Asisten Ekbang : RPJPD Kalteng Tahun 2025-2045 yaitu Penguatan Pondasi Transformasi
“Sedangkan tema pembangunan per wilayahnya adalah Zona Timur (Hilirisasi Pangan, Lumbung Energi Baru dan Terbarukan Kalimantan, serta Positioning sebagai mitra pembangunan IKN di Kalimantan Timur); Zona Tengah (Hub pusat perdagangan dan jasa, pengembangan sentra pertanian terintegrasi, serta pusat riset dan pendidikan), serta Zona Barat (pusat hilirisasi Sumber Daya Alam, kawasan hub perdagangan besar, serta konservasi taman nasional berkelanjutan,” ungkapnya.
Ia menyebut, sinkronisasi, sinergisitas dan harmonisasi antar sektor dan antar wilayah dalam proses pembangunan sangat diperlukan dalam rangka melayani kepentingan masyarakat dan peningkatan kesejahteraan.

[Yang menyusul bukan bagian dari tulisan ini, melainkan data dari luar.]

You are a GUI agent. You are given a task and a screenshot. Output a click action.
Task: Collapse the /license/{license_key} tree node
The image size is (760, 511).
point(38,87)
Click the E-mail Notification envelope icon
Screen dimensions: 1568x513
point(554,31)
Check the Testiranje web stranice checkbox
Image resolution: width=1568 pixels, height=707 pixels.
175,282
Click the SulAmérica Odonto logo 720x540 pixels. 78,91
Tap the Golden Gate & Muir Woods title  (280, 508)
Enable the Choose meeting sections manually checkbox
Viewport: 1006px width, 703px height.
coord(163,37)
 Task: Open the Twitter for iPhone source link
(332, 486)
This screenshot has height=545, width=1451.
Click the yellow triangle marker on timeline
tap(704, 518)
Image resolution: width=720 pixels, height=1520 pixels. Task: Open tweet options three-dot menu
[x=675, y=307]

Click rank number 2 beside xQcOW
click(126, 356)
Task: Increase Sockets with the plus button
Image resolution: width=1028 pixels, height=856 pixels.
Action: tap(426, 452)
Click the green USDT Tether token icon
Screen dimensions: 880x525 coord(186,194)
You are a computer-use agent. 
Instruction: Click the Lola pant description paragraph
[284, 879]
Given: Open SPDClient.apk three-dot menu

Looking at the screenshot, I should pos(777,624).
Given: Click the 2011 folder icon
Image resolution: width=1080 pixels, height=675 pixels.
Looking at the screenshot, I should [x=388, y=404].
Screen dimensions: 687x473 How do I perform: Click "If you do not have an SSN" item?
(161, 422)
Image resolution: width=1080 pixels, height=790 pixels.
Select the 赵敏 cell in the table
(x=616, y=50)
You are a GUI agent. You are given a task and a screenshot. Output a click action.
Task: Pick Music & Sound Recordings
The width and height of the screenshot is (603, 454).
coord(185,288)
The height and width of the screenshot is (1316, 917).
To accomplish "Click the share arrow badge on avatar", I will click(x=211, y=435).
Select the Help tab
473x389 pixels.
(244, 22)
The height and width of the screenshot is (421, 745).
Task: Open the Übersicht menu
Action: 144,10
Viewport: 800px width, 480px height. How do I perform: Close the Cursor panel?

“Semua ini harus dimulai dari proses penyusunan dokumen perencanaan pembangunan yang mencakup harmonisasi, sinergisitas dan sinkronisasi antara dokumen perencanaan pembangunan jangka panjang, jangka menengah dan tahunan, serta antar tingkat pemerintahan. Hal ini mengisyaratkan bahwa pencapaian prioritas pembangunan provinsi memerlukan adanya koordinasi dari seluruh pemangku kepentingan, melalui pengintegrasian prioritas provinsi/program prioritas/kegiatan prioritas yang dilaksanakan dengan berbasis kewilayahan,” ujarnya.
Berkenaan dengan penyusunan RKPD Tahun 2026, ia meminta agar Perangkat Daerah Provinsi dan Kabupaten/Kota memberikan perhatian penuh terhadap peningkatan kualitas Sumber Daya Manusia Kalteng, khususnya di bidang pendidikan dan kesehatan.
“Hilirisasi sudah menjadi prioritas dalam pembangunan nasional, sehingga kita harus mendukung hal tersebut, karena akan meningkatkan nilai tambah yang akan berdampak terhadap peningkatan kesejahteraan masyarakat,” imbuhnya.